Description and history

A very powerful being, many of the hive dwellers consider the Lady of Pain to be a deity. The Lady is sometimes seen as a floating, robed woman with a mantle of blades around her expressionless face. No one knows how she came to be or what her true purpose is. Her obvious objective is maintaining the balance within Sigil, by throwing defilers and denizens who anger her into one of her magical mazes. Often, she will only interfere when the very balance and stability of Sigil is threatened.

The Lady is an entity of inscrutable motives, and often those who cross her path, even if accidentally, are flayed to death or teleported to one of her Mazes (an almost inescapable pocket universe). Rumor has it that even greater deities have fallen before the Lady, and she was able to kill the otherwise immortal Nameless One. The Shattered Temple in Sigil was a major temple of Aoskar, the god of portals, who attempted to bring the city under his control. After his power had reached a certain point, she killed him with a thought, shattering the grand temple and throwing his priests into the Mazes of her making. The ruined temple eventually became the headquarters of the Athar. The vast majority of Sigil's denizens dread her apparitions, and avoid mentioning her name aloud for fear of drawing her attention.

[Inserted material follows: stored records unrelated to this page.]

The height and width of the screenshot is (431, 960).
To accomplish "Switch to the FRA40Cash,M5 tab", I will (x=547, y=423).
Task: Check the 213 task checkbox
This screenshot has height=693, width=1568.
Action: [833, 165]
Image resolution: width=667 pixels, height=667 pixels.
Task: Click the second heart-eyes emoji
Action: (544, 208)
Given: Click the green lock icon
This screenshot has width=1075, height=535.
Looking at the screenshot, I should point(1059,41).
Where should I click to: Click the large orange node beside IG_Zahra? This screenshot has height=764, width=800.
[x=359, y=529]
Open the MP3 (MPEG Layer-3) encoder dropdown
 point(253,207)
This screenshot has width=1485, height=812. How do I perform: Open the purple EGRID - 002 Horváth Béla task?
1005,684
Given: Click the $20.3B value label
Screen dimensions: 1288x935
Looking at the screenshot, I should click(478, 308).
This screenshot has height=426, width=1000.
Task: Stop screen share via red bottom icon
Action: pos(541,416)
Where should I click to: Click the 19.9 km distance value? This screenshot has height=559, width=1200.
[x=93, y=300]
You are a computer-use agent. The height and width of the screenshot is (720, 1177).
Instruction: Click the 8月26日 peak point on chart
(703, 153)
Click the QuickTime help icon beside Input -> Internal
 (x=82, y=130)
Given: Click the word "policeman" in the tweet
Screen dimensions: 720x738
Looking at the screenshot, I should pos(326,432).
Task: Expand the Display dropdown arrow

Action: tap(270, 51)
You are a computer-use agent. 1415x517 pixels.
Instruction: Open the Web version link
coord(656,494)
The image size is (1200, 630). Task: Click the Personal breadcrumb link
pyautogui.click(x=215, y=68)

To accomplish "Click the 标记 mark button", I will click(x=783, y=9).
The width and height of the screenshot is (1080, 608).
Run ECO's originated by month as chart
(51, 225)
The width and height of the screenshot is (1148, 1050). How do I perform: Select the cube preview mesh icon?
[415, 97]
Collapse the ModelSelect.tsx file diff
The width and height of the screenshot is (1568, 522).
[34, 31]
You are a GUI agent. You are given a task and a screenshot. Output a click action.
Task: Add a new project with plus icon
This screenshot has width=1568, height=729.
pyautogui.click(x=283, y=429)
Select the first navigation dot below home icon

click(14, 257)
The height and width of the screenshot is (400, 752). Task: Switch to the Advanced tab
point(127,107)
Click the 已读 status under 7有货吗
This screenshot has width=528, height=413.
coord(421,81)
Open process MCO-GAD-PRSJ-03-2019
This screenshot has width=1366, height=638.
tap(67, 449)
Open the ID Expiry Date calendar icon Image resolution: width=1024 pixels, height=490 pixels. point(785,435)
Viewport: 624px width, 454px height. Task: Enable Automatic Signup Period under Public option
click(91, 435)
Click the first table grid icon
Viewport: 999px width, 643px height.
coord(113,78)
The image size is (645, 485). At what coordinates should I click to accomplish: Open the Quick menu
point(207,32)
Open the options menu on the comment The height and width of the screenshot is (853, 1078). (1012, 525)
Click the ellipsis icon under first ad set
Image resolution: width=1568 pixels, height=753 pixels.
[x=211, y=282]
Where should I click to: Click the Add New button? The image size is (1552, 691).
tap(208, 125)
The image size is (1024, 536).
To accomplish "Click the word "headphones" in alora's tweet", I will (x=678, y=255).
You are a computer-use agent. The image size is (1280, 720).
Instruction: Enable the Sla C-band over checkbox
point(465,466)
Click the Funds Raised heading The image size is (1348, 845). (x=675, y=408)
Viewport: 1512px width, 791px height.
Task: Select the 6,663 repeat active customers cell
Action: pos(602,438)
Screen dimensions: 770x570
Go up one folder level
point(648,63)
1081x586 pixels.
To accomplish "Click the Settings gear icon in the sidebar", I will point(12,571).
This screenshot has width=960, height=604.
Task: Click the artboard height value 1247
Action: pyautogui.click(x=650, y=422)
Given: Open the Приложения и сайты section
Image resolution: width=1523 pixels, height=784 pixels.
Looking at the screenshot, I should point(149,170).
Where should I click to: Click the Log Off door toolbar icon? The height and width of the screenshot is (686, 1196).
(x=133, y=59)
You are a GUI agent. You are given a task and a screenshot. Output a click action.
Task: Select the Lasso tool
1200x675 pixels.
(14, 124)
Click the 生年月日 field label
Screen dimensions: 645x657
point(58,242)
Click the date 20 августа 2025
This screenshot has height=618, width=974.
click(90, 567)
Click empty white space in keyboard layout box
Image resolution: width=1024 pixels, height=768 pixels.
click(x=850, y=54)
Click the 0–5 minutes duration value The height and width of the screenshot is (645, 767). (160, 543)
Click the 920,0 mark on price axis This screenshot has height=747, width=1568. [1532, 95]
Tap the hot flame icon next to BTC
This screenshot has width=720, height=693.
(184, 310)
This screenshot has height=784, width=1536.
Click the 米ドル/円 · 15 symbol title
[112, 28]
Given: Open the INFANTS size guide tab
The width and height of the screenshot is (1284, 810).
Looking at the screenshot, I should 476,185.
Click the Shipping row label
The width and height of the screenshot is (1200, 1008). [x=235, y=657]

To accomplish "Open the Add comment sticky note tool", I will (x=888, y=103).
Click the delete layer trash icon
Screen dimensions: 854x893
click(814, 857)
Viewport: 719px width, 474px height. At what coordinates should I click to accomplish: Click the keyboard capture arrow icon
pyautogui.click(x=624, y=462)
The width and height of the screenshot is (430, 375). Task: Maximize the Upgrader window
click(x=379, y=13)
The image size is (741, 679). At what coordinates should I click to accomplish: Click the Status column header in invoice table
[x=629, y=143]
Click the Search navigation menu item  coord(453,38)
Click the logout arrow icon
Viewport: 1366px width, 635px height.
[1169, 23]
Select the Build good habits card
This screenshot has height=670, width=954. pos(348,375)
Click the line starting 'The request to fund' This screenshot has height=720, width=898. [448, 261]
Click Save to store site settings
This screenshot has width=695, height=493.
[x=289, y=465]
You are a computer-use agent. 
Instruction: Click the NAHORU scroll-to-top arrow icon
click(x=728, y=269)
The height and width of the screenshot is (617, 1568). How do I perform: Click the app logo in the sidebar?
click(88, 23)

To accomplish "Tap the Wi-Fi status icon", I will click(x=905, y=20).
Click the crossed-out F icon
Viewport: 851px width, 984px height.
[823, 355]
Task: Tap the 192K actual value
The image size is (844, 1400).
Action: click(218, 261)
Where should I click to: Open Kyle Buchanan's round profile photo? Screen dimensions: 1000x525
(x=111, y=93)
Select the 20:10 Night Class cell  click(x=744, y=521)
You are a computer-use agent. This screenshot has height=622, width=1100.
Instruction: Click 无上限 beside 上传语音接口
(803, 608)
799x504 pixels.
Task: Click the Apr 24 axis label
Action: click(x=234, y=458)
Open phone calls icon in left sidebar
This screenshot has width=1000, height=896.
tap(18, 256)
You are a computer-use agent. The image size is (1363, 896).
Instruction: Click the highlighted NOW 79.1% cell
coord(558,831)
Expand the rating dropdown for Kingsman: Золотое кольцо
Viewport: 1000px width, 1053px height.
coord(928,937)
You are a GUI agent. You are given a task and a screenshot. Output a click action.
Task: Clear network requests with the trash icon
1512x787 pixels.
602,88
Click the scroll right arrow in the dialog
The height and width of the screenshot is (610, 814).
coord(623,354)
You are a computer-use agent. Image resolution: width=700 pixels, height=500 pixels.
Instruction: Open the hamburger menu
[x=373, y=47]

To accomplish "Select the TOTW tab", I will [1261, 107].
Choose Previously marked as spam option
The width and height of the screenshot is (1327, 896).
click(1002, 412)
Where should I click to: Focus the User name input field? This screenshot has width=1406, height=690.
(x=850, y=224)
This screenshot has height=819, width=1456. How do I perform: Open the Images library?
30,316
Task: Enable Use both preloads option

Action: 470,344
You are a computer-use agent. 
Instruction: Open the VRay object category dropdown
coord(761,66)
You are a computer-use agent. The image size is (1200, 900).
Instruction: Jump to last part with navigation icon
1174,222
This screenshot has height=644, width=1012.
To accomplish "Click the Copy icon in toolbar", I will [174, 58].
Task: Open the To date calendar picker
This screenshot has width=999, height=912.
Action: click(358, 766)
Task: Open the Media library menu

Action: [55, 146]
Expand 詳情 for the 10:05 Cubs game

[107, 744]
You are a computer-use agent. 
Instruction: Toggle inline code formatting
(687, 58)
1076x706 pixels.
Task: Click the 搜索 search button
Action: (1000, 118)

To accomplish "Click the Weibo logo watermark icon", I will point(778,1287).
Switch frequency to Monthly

The Lady has the power to control each and every portal in Sigil, opening and barring them at will. The dabus, her servants, maintain the city, forever fixing and patching its streets. For all her power, she apparently refuses to be worshipped as a goddess, and anyone brave (or careless) enough to worship her has met a grisly demise in the shadow of her bladesTemplate:Ref.

The closest the Lady of Pain ever came to being overthrown was by Vecna, as one of the final steps in his plan to reshape the multiverse and make himself supreme. (recounted in Die Vecna Die!).


A theory that appears late in the computer game Planescape: Torment is that the Lady is a prisoner and that Sigil is her cage. This theory is plausible in that its coiner, Ravel Puzzlewell, who would refer to herself as "the solver of puzzles not needing solving", had a level of understanding about the mechanics of the planes incomprehensible by men. Unfortunately (or consequently), she was also insane; whether her insanity set in before or after being "mazed" by the Lady is unknown.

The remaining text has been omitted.